Productivity trackers are like a mirror on a workday morning after a particularly convivial night: What you see is terrible, but it’s helpful to know what you’re working with. The best tracker is a passive tool that aids your efforts but that doesn’t require much more than a look.
 
RescueTime, for example, has a “forever-free” version offers tracking and reporting and thus fosters online accountability on par with iPhone’s hate-loved screen-time summary. But it also enables users to set goals. If you spend a lot of time on email, you can find out how much is too much, and you can set a goal to stop.
 
Related to RescueTime: a Chrome extension. The bare-bones web time-tracker is good for people (not me/me) who like having a tiny clock ticking dictatorially away in their browser.
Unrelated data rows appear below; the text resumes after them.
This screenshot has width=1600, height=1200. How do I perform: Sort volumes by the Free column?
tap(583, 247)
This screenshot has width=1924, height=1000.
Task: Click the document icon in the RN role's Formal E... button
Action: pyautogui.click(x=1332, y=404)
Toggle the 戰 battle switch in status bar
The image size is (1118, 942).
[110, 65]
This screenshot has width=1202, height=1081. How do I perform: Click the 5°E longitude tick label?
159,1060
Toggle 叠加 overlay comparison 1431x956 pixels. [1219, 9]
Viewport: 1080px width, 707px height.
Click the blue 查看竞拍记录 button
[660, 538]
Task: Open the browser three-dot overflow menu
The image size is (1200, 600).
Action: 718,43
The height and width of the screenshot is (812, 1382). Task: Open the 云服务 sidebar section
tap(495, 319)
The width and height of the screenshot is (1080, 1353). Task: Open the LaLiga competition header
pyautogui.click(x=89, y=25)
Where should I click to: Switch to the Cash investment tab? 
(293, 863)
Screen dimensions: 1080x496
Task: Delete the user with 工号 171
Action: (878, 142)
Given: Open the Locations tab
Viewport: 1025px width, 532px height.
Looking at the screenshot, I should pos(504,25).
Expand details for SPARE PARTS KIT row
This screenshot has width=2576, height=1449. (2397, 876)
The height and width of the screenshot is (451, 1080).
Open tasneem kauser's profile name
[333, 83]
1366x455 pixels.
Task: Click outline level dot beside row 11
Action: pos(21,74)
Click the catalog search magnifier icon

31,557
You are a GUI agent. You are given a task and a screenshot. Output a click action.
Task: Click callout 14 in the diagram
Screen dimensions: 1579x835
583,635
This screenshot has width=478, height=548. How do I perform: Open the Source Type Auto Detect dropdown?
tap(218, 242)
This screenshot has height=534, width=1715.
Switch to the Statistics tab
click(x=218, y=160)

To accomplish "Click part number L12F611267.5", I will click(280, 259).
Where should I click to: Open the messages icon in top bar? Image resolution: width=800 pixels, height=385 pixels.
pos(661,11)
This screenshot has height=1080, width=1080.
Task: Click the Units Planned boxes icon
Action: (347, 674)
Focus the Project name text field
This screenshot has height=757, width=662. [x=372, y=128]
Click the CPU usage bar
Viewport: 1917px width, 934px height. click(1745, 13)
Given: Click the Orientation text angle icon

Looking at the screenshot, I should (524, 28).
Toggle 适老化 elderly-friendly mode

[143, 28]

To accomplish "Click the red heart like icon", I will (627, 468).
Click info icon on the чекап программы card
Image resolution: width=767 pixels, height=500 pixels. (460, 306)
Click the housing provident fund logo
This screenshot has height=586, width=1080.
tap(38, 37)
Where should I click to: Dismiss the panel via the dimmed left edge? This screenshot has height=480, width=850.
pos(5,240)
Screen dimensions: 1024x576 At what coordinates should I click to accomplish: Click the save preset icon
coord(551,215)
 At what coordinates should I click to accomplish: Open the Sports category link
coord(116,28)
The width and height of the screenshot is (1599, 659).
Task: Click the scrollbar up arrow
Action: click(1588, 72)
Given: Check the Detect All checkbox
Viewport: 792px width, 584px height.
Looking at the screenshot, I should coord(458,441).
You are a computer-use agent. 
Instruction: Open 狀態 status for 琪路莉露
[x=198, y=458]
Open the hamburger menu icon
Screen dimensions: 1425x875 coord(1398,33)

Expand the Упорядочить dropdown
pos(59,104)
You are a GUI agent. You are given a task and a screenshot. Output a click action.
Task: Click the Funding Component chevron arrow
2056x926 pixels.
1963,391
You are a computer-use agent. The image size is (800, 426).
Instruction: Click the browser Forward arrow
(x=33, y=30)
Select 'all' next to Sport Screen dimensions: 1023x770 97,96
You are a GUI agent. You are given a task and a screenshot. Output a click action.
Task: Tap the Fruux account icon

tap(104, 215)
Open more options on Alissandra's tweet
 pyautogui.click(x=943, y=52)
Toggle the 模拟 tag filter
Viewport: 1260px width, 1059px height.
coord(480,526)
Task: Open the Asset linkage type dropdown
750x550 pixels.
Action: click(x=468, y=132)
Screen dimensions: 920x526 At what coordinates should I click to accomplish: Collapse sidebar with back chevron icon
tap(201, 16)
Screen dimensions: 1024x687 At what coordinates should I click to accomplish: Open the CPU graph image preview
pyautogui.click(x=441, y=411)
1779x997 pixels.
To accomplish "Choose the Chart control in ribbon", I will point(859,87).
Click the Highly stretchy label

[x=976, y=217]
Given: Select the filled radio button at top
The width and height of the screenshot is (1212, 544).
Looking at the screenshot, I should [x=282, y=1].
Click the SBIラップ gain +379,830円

The counting may provoke complicated emotions—anxiety, annoyance, rage—but some people like the fight-or-flight mindset it triggers
 
Followup is a high-maintenance-to-be-low-maintenance app, but, alas, it doesn’t have a forever-free version. What it does have (for a steep $18.00/month), is email tracking capability. You’ll spend more time “processing” emails, but less time remembering when to respond to and then actually responding to them. If your work depends on networking, on bids and proposals, or on project-managed teams, Followup is a more powerful, more comprehensive, and far more active and participatory Gmail-nudge.
 
While I frequently wonder why productivity apps are even necessary—why do I sabotage my productivity when I definitely don’t want to (and when my time is so short)—until I answer that question in a way that permanently changes my behavior, I’m relying on apps like these.